The example Mumford gives is instructive. Let $X=V(xy-zw)\subset k^4$, with $R=k[x,y,z,w]/(xy-zw)$. As $xy-zw$ is irreducible, we have that $X$ is an irreducible algebraic set, with fraction field $K=\operatorname{Frac} R$. Now consider the two formulas $\frac{x}{w}$ and $\frac{z}{y}$. The first defines a function on $X_w$, and the second defines a function on $X_y$. These are equal on the overlap $X_{wy}$, as $\frac xw=\frac zy$ there, so they glue to a function on $X_{w}\cup X_y$ and they're also equal as elements of $K$. But there is no one formula in $K$ that will define this function on $X_w\cup X_y$: a specific formula $f/g$ will always be defined on $X$ away from $V(g)$, and $V(g)\subset X$ is either empty, codimension one, or the whole space (for irreducible affine $X$). By contrast, the function on $X_{w}\cup X_{y}$ is defined on the complement of a set of codimension two, and there's no way to extend the function over this. So there is no one choice of a formula for the function we constructed which can be valid on the whole of $X_w\cup X_y$.
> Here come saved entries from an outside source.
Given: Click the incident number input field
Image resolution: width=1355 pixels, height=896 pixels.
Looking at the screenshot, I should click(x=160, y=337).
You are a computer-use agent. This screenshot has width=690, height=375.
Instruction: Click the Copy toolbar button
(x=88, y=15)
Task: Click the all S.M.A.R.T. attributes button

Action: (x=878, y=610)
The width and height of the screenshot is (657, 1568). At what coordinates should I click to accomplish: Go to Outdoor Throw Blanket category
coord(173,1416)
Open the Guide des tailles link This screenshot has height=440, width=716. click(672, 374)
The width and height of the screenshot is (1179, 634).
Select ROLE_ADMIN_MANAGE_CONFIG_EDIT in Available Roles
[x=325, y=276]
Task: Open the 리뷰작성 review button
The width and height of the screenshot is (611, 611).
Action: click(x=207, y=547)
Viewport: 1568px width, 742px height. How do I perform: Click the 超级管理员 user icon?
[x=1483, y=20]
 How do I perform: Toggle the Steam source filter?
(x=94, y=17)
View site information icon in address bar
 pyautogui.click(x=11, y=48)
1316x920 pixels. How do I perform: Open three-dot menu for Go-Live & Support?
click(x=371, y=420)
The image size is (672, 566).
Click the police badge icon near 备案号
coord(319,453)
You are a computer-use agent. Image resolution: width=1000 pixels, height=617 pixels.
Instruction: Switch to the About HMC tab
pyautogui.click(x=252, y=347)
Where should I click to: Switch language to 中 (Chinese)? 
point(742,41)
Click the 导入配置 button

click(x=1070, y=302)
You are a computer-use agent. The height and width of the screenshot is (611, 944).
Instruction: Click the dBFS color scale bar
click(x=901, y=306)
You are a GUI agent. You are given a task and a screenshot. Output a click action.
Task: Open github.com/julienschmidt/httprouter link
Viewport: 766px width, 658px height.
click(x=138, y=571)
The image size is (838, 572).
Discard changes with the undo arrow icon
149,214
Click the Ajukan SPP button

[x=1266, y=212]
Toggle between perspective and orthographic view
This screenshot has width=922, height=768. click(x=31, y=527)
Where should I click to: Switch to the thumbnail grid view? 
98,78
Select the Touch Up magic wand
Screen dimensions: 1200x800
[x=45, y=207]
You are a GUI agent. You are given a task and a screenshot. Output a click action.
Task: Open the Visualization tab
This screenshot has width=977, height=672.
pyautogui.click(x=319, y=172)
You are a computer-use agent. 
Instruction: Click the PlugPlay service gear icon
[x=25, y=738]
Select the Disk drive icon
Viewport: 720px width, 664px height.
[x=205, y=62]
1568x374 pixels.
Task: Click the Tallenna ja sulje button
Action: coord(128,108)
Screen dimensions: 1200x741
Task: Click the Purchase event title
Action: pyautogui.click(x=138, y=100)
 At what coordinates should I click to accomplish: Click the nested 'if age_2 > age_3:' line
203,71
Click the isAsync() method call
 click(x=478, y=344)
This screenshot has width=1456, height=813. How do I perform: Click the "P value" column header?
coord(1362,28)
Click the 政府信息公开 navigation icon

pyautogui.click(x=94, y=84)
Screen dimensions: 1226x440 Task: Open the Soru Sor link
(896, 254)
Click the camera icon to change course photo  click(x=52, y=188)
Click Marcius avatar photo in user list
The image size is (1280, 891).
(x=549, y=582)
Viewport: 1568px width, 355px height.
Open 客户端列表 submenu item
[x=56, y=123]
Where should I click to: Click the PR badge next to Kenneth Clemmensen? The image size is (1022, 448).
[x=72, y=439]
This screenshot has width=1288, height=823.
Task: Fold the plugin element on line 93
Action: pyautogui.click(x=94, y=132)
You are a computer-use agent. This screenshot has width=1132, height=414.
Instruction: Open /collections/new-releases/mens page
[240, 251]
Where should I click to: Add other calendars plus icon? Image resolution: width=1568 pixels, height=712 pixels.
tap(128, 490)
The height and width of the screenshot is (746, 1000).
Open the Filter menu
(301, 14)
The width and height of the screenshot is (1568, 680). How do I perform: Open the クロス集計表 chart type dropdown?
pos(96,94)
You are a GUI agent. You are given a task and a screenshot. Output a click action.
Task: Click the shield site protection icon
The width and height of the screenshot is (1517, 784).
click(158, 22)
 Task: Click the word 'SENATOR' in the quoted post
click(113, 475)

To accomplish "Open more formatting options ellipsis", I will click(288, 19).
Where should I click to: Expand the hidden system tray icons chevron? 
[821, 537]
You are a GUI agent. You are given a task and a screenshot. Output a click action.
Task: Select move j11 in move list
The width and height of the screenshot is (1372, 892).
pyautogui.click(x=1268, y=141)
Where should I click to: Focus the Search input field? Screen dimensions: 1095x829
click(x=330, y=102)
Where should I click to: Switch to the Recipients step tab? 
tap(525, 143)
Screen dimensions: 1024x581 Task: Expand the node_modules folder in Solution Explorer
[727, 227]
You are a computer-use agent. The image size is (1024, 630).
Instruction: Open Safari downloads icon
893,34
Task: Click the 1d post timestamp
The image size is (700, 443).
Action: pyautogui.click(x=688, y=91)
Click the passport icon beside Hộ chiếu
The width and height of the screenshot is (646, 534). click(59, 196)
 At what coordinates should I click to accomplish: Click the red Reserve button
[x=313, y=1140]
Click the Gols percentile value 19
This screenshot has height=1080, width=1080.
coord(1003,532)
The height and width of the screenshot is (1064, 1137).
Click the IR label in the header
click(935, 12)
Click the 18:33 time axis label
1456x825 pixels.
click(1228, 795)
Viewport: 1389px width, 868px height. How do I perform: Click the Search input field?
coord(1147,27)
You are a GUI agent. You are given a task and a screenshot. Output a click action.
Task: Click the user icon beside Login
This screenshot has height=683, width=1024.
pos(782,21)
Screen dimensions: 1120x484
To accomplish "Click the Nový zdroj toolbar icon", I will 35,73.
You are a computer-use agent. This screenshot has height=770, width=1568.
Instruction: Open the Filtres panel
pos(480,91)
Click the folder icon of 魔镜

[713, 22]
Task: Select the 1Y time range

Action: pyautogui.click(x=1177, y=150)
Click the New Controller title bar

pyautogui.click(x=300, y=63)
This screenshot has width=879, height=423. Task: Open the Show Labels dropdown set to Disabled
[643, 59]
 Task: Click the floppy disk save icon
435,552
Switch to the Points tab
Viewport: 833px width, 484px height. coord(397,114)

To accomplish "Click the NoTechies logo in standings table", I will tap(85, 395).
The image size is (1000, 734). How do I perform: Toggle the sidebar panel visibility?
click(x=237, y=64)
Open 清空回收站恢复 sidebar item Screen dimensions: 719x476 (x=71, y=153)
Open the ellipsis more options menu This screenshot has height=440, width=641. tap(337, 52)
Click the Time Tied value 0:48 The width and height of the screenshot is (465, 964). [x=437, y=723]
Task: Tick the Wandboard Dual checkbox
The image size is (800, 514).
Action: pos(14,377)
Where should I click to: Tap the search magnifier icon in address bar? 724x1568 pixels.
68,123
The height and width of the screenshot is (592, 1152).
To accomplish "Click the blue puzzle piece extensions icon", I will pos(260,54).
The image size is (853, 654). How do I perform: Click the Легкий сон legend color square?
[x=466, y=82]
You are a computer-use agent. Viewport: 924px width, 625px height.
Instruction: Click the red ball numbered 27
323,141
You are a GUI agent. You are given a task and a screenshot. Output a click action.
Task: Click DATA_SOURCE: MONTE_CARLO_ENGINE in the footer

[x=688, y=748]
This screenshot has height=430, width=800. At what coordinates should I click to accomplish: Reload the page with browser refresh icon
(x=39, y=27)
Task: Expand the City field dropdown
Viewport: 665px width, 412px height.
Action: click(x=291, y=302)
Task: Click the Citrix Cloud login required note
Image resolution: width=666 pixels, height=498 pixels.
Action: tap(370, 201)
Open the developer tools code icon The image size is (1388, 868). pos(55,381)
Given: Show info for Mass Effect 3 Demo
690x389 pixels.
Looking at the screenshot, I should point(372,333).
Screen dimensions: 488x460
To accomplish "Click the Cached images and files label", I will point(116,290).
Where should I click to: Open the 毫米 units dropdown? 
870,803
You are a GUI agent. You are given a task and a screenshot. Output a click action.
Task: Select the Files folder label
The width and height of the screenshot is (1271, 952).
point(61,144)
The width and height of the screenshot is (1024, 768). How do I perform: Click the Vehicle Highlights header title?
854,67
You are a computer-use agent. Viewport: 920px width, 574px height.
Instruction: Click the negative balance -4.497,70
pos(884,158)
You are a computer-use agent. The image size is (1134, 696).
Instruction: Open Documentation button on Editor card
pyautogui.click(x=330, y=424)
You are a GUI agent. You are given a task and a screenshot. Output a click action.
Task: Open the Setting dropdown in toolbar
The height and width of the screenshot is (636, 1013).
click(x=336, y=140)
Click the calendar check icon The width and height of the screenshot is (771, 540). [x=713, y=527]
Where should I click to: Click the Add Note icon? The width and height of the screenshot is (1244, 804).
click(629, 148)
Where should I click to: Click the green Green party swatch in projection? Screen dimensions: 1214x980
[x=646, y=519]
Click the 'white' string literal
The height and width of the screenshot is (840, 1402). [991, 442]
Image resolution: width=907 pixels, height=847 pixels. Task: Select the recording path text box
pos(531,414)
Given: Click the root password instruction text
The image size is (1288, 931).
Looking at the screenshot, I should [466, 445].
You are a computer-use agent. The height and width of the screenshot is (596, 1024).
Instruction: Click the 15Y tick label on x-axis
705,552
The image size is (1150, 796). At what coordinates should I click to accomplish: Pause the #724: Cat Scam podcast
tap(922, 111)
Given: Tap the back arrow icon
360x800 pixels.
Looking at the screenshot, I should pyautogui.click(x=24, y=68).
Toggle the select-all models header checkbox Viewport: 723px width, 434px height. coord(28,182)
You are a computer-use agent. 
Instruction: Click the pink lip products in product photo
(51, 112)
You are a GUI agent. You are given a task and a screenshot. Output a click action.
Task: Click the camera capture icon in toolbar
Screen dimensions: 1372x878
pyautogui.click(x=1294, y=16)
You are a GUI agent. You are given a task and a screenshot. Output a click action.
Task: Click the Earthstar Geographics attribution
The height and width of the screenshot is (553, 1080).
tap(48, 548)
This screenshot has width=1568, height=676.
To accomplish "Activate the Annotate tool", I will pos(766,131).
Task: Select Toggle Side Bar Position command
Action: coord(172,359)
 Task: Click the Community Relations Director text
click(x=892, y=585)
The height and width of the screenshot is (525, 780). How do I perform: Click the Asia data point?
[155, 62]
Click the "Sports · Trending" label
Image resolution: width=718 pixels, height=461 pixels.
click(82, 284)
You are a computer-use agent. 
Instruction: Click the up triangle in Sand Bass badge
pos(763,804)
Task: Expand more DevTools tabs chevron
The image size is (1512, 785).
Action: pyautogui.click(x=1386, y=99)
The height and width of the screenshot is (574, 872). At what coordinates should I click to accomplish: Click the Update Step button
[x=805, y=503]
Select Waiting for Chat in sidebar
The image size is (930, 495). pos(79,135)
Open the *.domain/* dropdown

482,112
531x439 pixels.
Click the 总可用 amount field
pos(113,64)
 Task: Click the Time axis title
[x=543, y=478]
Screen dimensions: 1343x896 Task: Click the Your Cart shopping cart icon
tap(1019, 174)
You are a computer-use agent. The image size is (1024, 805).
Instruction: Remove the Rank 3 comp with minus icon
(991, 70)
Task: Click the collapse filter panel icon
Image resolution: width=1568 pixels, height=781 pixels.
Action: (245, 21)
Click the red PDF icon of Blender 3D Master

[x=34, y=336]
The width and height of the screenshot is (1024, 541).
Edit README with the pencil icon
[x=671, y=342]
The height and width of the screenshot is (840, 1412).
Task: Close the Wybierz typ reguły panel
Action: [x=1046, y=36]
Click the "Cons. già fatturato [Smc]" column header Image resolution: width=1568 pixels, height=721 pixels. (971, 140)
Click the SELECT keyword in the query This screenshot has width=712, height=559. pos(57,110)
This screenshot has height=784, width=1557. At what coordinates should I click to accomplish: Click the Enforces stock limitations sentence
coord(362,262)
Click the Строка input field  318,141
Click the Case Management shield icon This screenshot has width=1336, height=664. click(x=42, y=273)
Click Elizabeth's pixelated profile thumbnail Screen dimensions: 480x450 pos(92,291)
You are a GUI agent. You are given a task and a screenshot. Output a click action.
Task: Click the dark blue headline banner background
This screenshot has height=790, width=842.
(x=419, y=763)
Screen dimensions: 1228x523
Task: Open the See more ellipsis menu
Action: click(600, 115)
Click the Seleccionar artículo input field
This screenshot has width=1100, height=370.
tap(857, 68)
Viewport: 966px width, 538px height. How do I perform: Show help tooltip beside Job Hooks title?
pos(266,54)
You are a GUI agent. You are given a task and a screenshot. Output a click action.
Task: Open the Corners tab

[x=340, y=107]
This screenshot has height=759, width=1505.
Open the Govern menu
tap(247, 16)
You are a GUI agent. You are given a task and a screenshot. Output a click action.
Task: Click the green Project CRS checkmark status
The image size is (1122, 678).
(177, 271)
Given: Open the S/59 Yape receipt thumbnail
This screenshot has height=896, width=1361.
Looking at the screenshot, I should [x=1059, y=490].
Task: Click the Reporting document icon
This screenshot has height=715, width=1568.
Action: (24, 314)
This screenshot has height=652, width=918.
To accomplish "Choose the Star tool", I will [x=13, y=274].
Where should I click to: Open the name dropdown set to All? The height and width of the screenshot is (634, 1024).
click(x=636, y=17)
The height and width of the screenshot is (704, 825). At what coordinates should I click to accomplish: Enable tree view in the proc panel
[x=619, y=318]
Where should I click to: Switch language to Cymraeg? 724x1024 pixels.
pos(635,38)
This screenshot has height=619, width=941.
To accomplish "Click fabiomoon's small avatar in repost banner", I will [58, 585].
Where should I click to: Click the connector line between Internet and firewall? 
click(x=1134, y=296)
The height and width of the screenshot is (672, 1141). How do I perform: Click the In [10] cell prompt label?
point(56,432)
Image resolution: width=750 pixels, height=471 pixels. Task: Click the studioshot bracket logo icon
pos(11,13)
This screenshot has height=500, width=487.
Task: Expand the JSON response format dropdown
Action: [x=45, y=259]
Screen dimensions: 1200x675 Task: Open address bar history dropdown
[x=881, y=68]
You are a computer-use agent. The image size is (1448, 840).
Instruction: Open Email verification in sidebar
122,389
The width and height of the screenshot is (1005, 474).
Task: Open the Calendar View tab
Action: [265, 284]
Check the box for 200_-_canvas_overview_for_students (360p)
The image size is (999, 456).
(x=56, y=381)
So what has happened here? The format we've chosen to write down representatives of our functions has failed us, because the version of equality we have inside $K$ isn't the same as what we need to write down functions in general. What might be better said here is that $\uo_X(U)=\cap_{x\in U} \uo_x$ gives us representatives of functions that can be extended to the whole of $U$, not that the elements of $\uo_X(U)$ necessarily define functions which are valid on the whole of $U$. Proposition 1 tells us that these two concepts are actually the same when $U$ is the nonvanishing set of a regular function $f$ on $X$.